SOURCE MATERIAL:
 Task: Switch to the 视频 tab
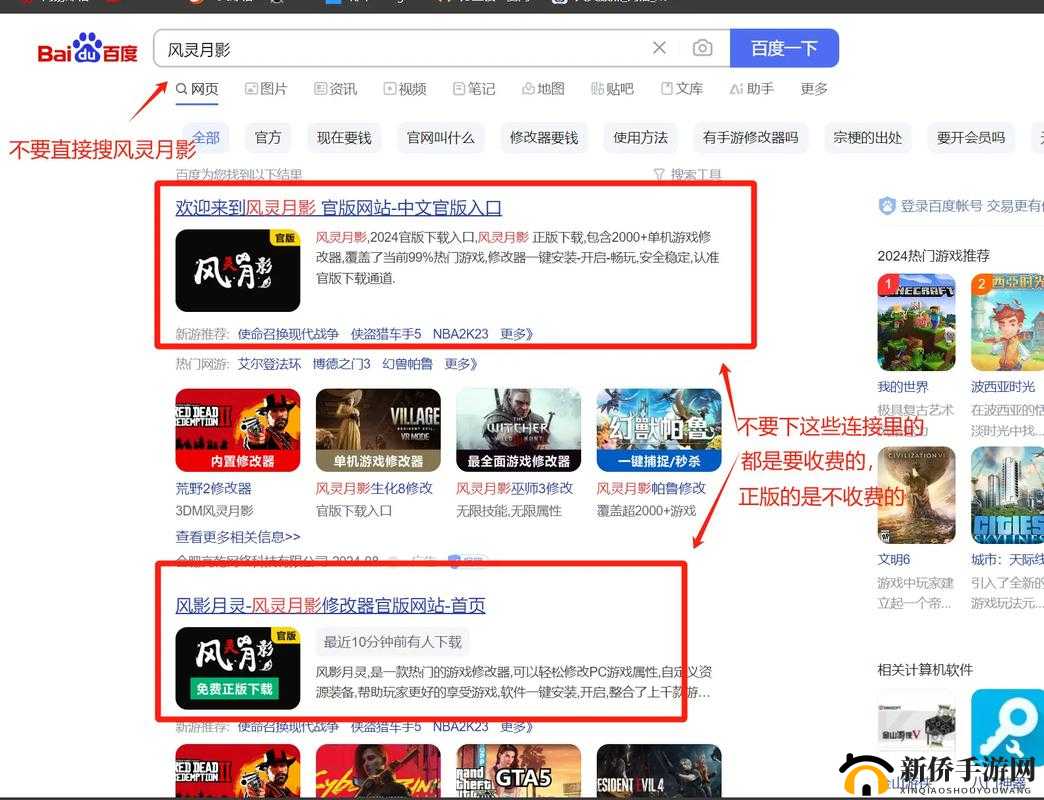point(406,88)
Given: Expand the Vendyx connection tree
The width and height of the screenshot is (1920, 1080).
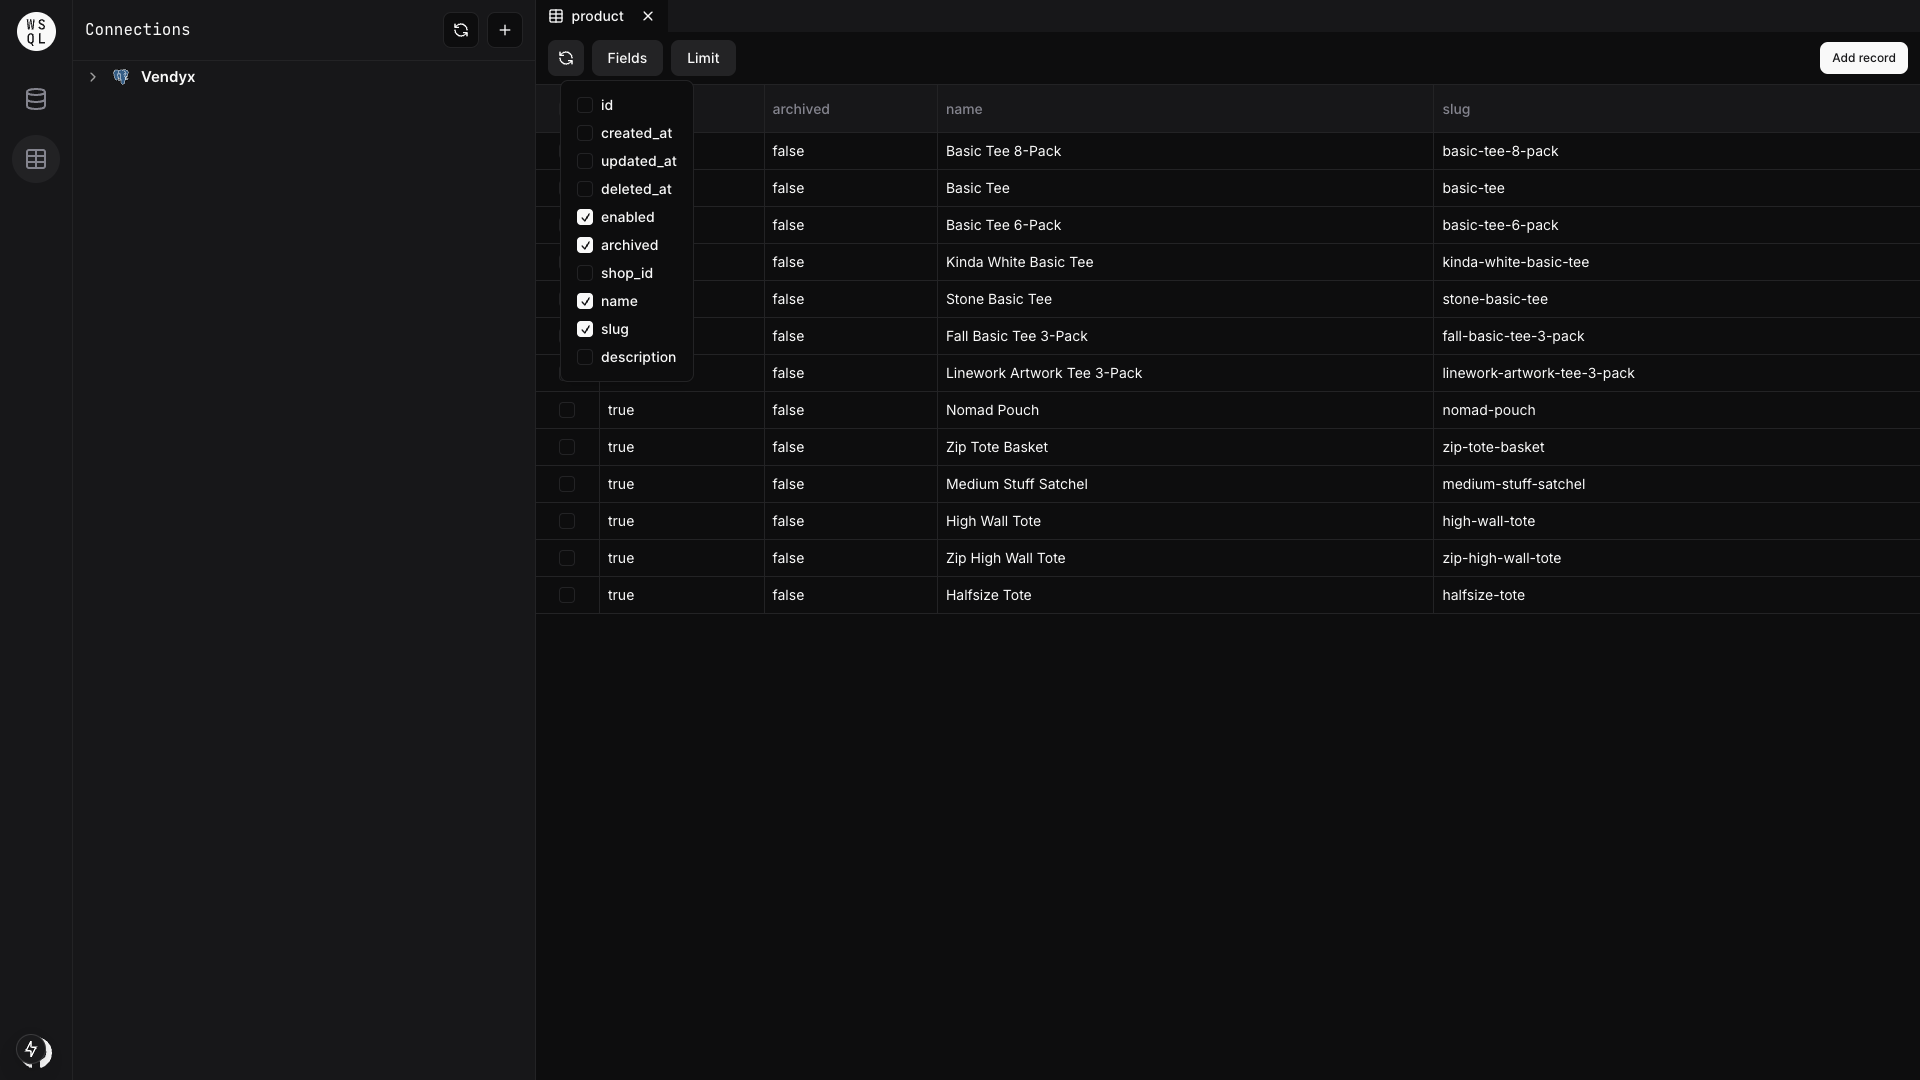Looking at the screenshot, I should (x=92, y=77).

PROMPT: Copy all of the rows above word for word, leaving out the pictures.

ANSWER TO THIS PROBLEM:
 Task: Switch to the 视频 tab
point(406,88)
Given: Expand the Vendyx connection tree
The width and height of the screenshot is (1920, 1080).
Looking at the screenshot, I should (x=92, y=77).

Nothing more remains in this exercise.